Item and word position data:
■ ■ ■ ■

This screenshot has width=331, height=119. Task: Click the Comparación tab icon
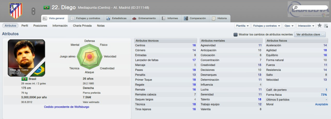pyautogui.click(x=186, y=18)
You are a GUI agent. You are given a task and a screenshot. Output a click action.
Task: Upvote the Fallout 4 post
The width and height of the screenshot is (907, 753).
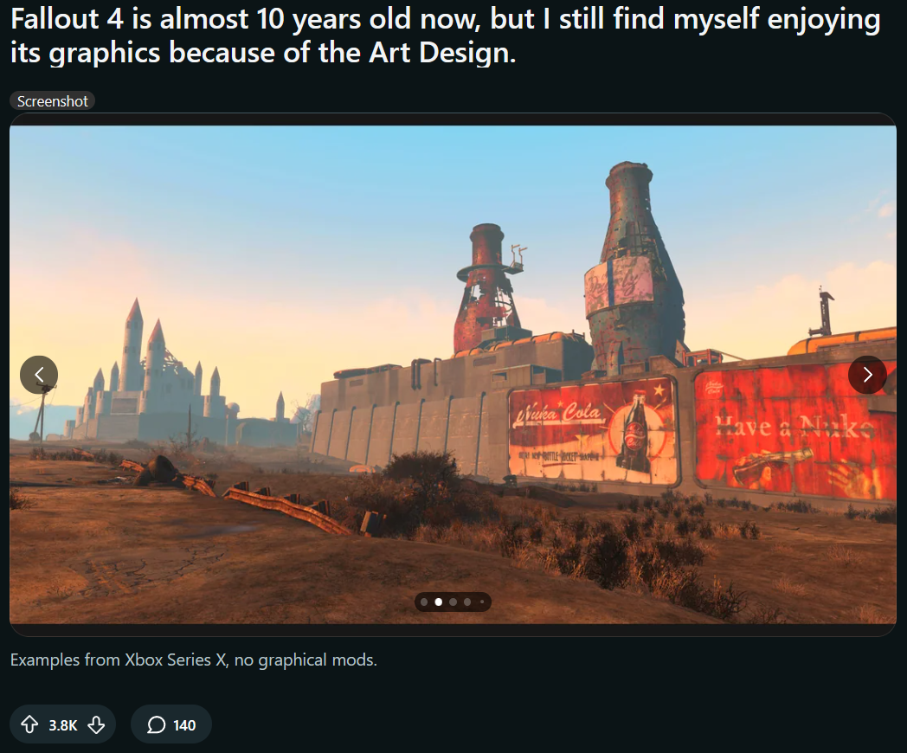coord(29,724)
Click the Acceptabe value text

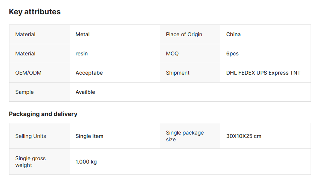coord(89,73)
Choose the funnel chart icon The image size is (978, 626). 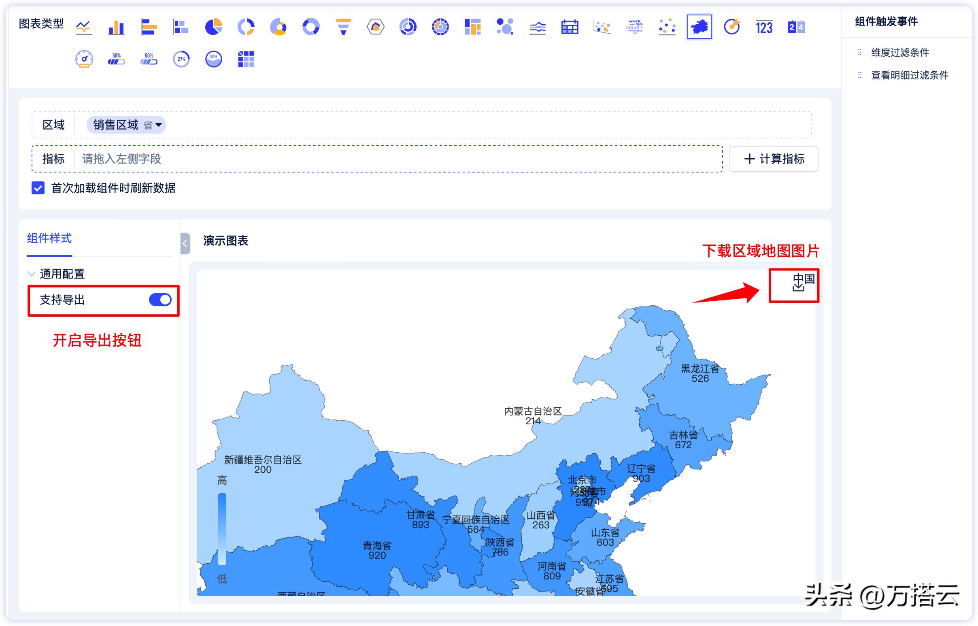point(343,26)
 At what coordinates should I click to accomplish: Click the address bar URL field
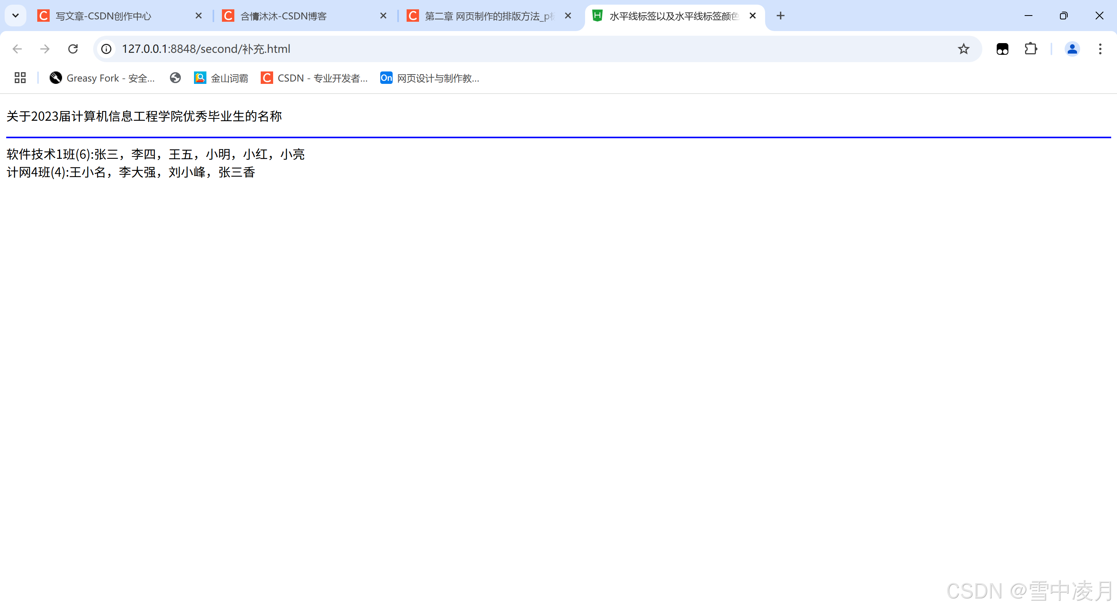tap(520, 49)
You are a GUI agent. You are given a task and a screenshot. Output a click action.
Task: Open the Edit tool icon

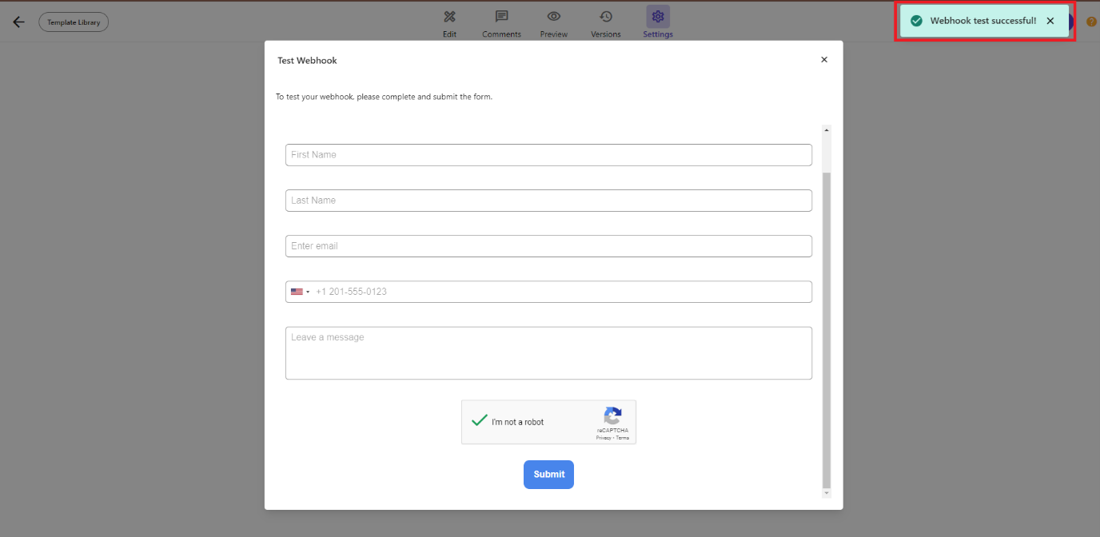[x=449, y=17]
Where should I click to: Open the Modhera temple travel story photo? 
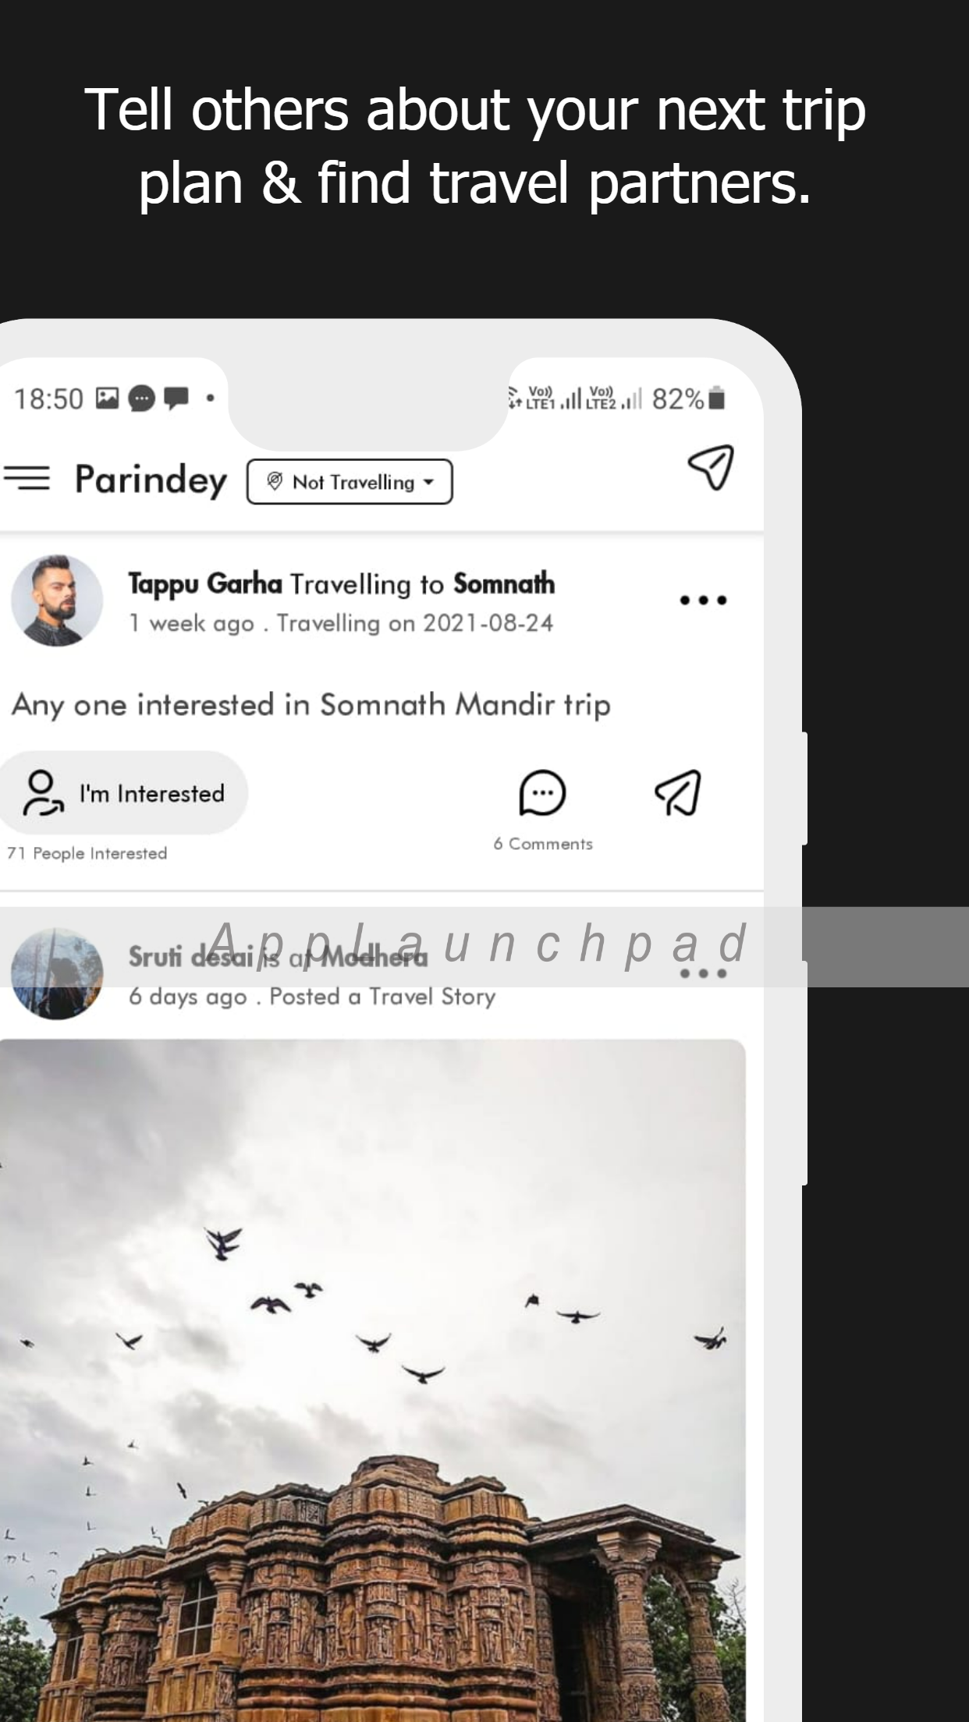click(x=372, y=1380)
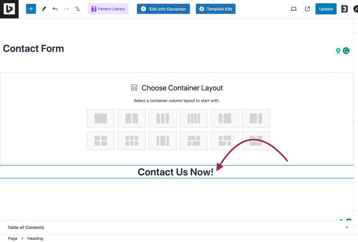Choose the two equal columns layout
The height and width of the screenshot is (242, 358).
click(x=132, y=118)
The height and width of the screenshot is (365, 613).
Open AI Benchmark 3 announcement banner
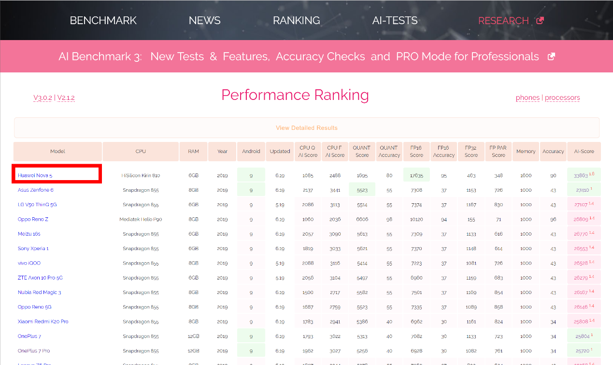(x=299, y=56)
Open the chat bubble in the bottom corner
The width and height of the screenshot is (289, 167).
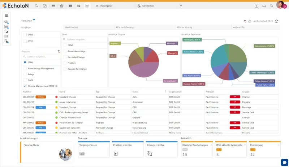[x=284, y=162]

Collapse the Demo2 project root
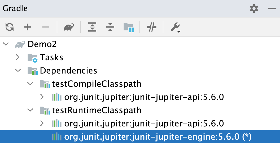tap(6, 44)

■ ■ ■ ■

*Requirement*. Transcribe verbatim the lines above, starting with the line that contains "Open the chat bubble in the bottom corner" and continuing through the last line of the rows, with both ends included. Omit the pictures from your copy.

*Reply to the task*.
Open the chat bubble in the bottom corner
The width and height of the screenshot is (289, 167).
[x=284, y=162]

Collapse the Demo2 project root
tap(6, 44)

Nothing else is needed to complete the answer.